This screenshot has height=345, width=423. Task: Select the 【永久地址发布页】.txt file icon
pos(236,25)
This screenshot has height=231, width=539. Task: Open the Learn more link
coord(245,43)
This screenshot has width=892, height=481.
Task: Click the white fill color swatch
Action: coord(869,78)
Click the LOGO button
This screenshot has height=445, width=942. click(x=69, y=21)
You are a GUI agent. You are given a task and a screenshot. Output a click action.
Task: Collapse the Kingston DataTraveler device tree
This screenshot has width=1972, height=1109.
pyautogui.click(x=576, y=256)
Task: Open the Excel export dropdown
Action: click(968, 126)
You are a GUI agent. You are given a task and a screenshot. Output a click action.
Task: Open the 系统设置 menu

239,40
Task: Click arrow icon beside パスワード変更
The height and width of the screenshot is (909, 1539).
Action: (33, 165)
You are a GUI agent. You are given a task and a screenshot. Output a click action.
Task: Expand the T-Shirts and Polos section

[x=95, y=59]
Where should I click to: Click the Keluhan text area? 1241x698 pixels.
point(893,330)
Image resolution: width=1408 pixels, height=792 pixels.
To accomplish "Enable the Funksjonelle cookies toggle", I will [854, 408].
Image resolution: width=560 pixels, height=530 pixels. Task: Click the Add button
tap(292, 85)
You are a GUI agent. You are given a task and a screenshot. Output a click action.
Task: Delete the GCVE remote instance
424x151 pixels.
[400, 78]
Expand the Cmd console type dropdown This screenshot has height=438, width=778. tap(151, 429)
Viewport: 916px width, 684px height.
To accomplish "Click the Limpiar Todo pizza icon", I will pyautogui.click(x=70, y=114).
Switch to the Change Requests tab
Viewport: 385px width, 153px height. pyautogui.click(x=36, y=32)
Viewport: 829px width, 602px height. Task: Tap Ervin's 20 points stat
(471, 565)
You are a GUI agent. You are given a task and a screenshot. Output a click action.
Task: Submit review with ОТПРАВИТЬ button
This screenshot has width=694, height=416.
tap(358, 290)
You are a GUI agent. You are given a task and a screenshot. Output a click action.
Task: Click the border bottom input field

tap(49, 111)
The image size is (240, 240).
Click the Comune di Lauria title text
################
**WHAT TO DO**
Output, as a JSON list of strings with one string per line and blank lines omitted, the items from the line containing "Image resolution: width=1408" through the line containing "tap(49, 111)", both included.

**RIGHT ANSWER**
[
  "Image resolution: width=1408 pixels, height=792 pixels.",
  "To accomplish \"Enable the Funksjonelle cookies toggle\", I will [854, 408].",
  "Image resolution: width=560 pixels, height=530 pixels. Task: Click the Add button",
  "tap(292, 85)",
  "You are a GUI agent. You are given a task and a screenshot. Output a click action.",
  "Task: Delete the GCVE remote instance",
  "424x151 pixels.",
  "[400, 78]",
  "Expand the Cmd console type dropdown This screenshot has height=438, width=778. tap(151, 429)",
  "Viewport: 916px width, 684px height.",
  "To accomplish \"Click the Limpiar Todo pizza icon\", I will pyautogui.click(x=70, y=114).",
  "Switch to the Change Requests tab",
  "Viewport: 385px width, 153px height. pyautogui.click(x=36, y=32)",
  "Viewport: 829px width, 602px height. Task: Tap Ervin's 20 points stat",
  "(471, 565)",
  "You are a GUI agent. You are given a task and a screenshot. Output a click action.",
  "Task: Submit review with ОТПРАВИТЬ button",
  "This screenshot has width=694, height=416.",
  "tap(358, 290)",
  "You are a GUI agent. You are given a task and a screenshot. Output a click action.",
  "Task: Click the border bottom input field",
  "tap(49, 111)"
]